# Least amounts of points that could be bought directly from Disney



## sui (Dec 2, 2016)

I asked a while ago about purchasing magic kingdom lodge, and thank you everyone for the suggestion of buying after visiting. 

After my first visit to the WDW, I realized that

1. I'd like to stay at the bay lake tower for the convenience of monorail.

2. September is definitely not a good time to visit. I'll come in late Jan/ early Feb alternating to utilize the annual pass.

3. I don't need a 2bed, 2 studios should work since I'll purchase the dining plan.

Now here's my new question.

I need 6 gold annual passes every 2 years. I'd like to buy some points from Disney directly so that I could get the member discount for annual pass. What is the least amount of points that could be purchased from Disney directly? It starts from 100 points on their website, but I've seen 25 points on the resale market.


----------



## bnoble (Dec 2, 2016)

http://dvcnews.com/index.php/dvc-program/financial/pricing-a-promotions


----------



## Cyberc (Dec 3, 2016)

If you aren't an owner already you need to buy a minimum of 50 points. 

If you already are an owner you could buy a little as 25 points. 

As always it depends of your use year request and disneys availability of these.


----------



## Bailey#1 (Dec 5, 2016)

Also, make sure you understand use year. For your case I think a October-December UY would be your best bet, just in case you want to travel for the holidays.
Also if you are a resale buyer you will be eligible for the same annual pass discounts, as if you buy from Disney directly. For more information I would go to the  www,disboards.com.


----------



## chalee94 (Dec 5, 2016)

Bailey#1 said:


> Also if you are a resale buyer you will be eligible for the same annual pass discounts, as if you buy from Disney directly.



this is not true any more:

http://www.orlandosentinel.com/busi...embership-benefits-resale-20160404-story.html



> Starting today (April 4, 2016), "members who do not purchase an ownership interest directly from Disney Vacation Development Inc. will not have access to Membership Extras," the company says on its website.
> 
> Membership extras include discounts on merchandise, annual passes and restaurants.

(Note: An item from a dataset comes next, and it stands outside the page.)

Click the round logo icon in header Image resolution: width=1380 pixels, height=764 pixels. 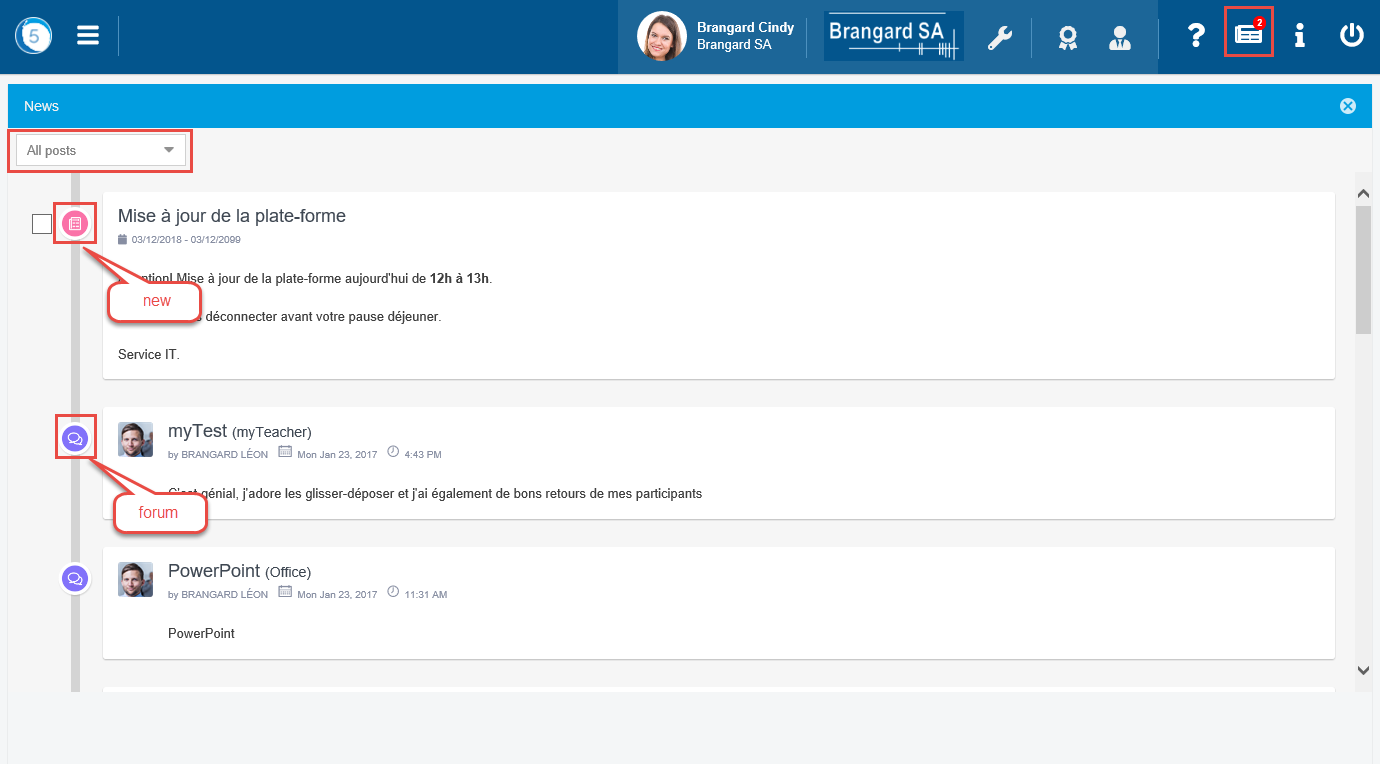point(34,36)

They also include access to a lounge opening soon at Epcot, a sweepstakes, and special events such as movie screenings, a member cruise and a recent party at the Magic Kingdom.


----------



## Bailey#1 (Dec 6, 2016)

chalee94 said:


> this is not true any more:
> 
> http://www.orlandosentinel.com/busi...embership-benefits-resale-20160404-story.html


Thank you Charles for correcting me, I wasn't aware of the changes to the perks.


----------



## chriskre (Dec 16, 2016)

bnoble said:


> http://dvcnews.com/index.php/dvc-program/financial/pricing-a-promotions



Wow.  So now you can get in with 50 points?  
Can't do a whole lot in the new resorts with 50 points but that's not bad for OKW stays.
Buy direct at HH and Vero for $110 and get the perks and then add on resale.


----------



## bnoble (Dec 16, 2016)

chriskre said:


> Buy direct at HH and Vero for $110 and get the perks and then add on resale.


It would be better to do it in the other order, then you can add on as few as 25.


----------



## chriskre (Dec 17, 2016)

bnoble said:


> It would be better to do it in the other order, then you can add on as few as 25.

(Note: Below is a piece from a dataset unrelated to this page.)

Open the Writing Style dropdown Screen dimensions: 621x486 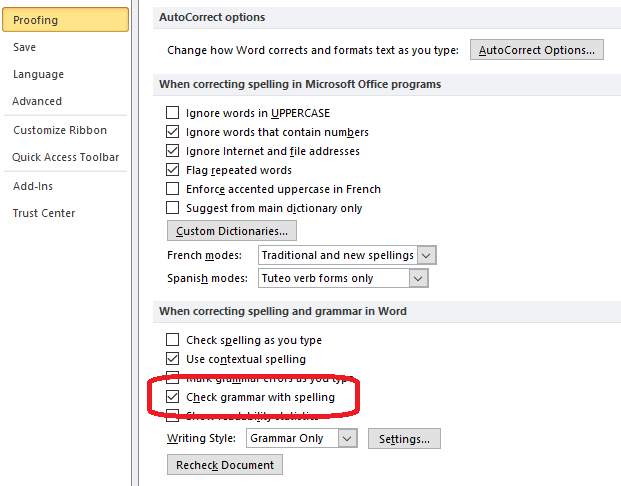(346, 438)

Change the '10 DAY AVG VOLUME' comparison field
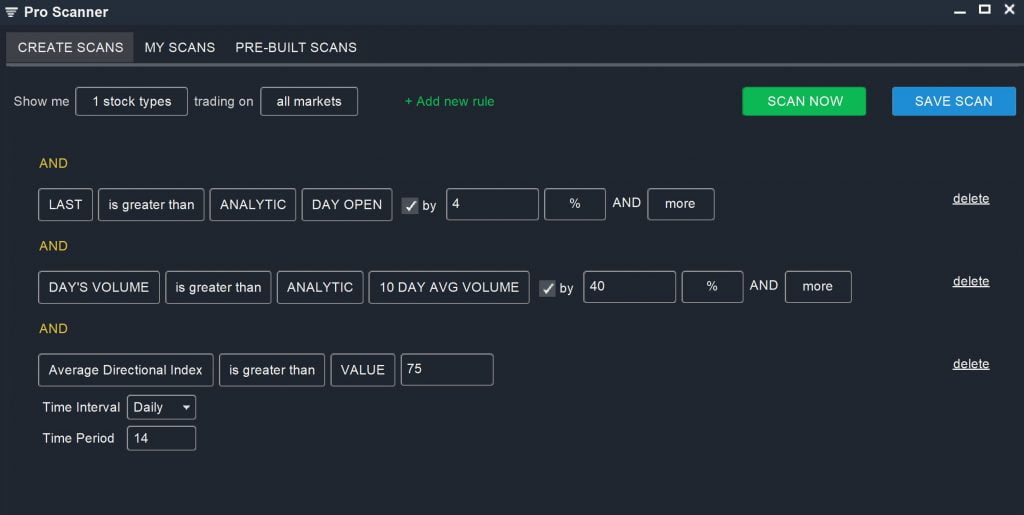(449, 287)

True financially, but if you Disney keeps devaluing resale points perks, then it could make sense to buy direct in a small package.


----------



## bnoble (Dec 17, 2016)

That's what I'm saying: if you buy resale first, your minimum direct add-on is 25 points.  If you buy direct first, your minimum buy-in is 50.


----------



## chriskre (Dec 17, 2016)

bnoble said:


> That's what I'm saying: if you buy resale first, your minimum direct add-on is 25 points.  If you buy direct first, your minimum buy-in is 50.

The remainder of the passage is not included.